┌──

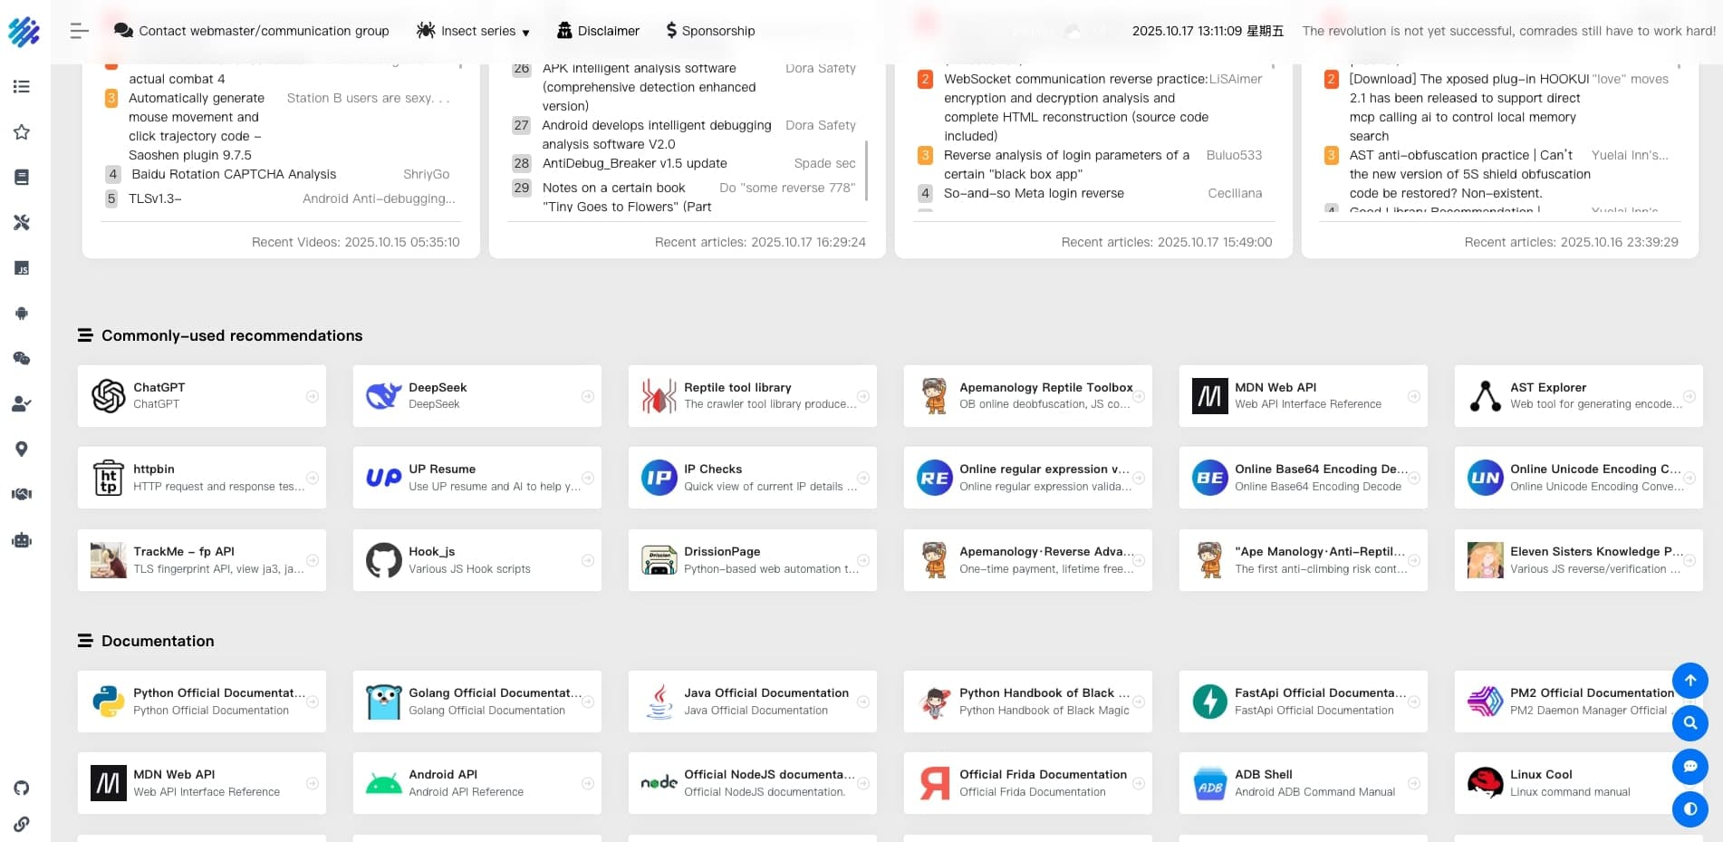The image size is (1723, 842).
Task: Click the GitHub icon in the sidebar
Action: [x=22, y=788]
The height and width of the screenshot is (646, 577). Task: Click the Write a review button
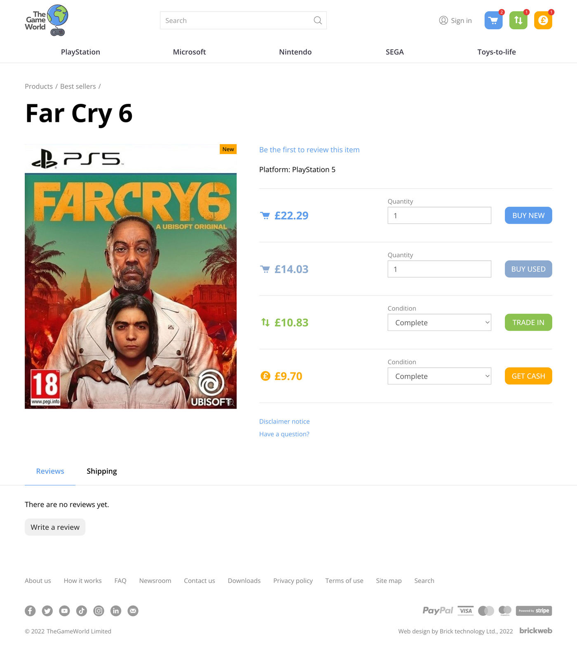click(55, 527)
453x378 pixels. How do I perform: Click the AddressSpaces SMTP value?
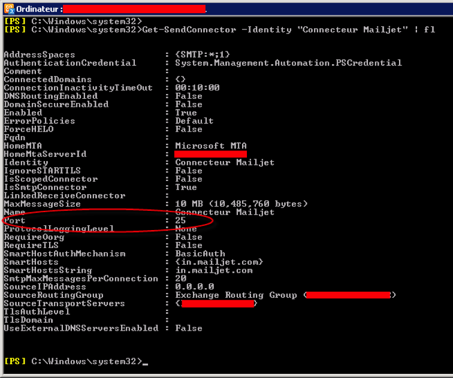203,55
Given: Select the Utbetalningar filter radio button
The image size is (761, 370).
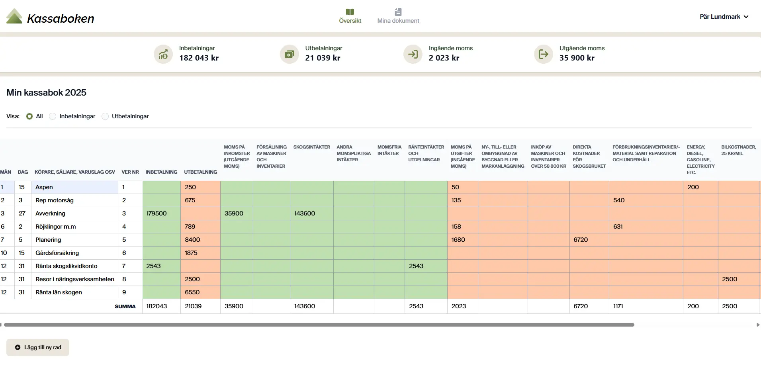Looking at the screenshot, I should tap(105, 116).
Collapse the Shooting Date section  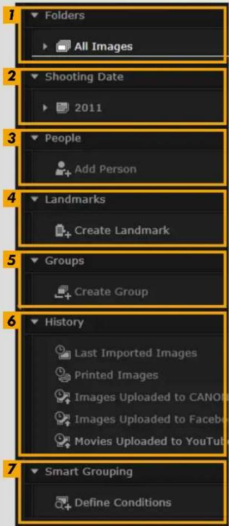click(x=34, y=77)
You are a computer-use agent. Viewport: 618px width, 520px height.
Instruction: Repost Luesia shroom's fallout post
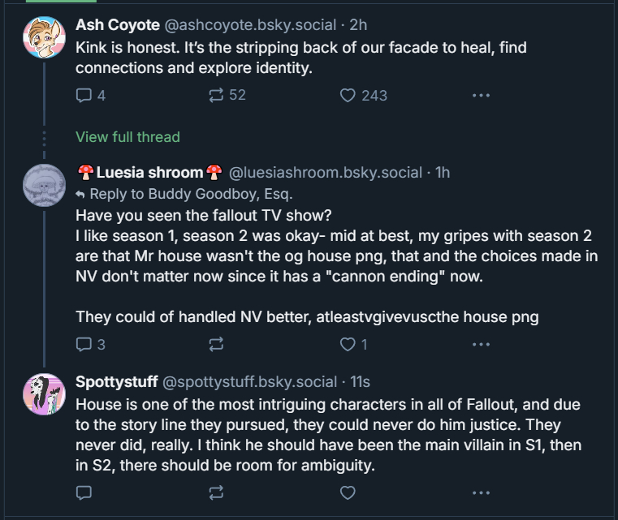click(x=216, y=344)
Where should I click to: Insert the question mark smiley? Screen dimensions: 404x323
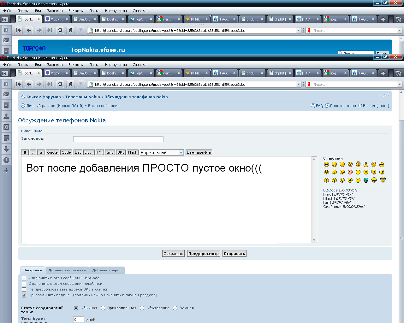point(334,180)
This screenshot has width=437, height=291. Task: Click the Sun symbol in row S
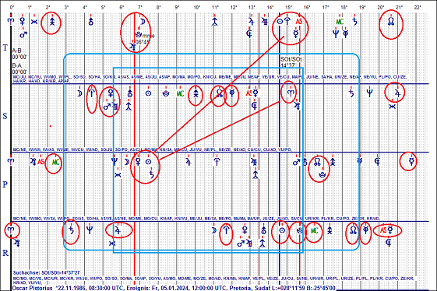(148, 93)
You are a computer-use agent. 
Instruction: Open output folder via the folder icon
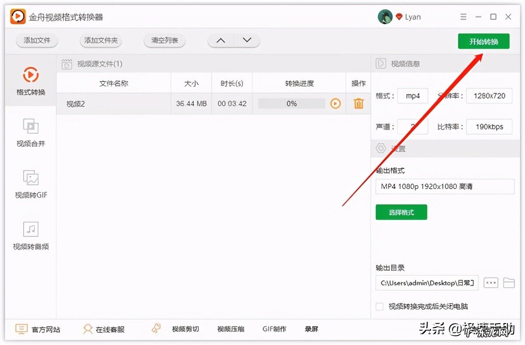pyautogui.click(x=509, y=283)
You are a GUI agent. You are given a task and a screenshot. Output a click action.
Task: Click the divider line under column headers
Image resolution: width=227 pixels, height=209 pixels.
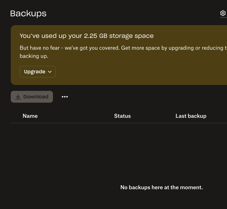coord(114,123)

└──

[Task prompt]
For each line of the data that includes the word "agent", return a copy of it.

[Reply to the exercise]
You are a computer-use agent. Viewport: 618px width, 520px height.
You are a computer-use agent. 
You are a GUI agent. You are given a task and a screenshot. Output a click action.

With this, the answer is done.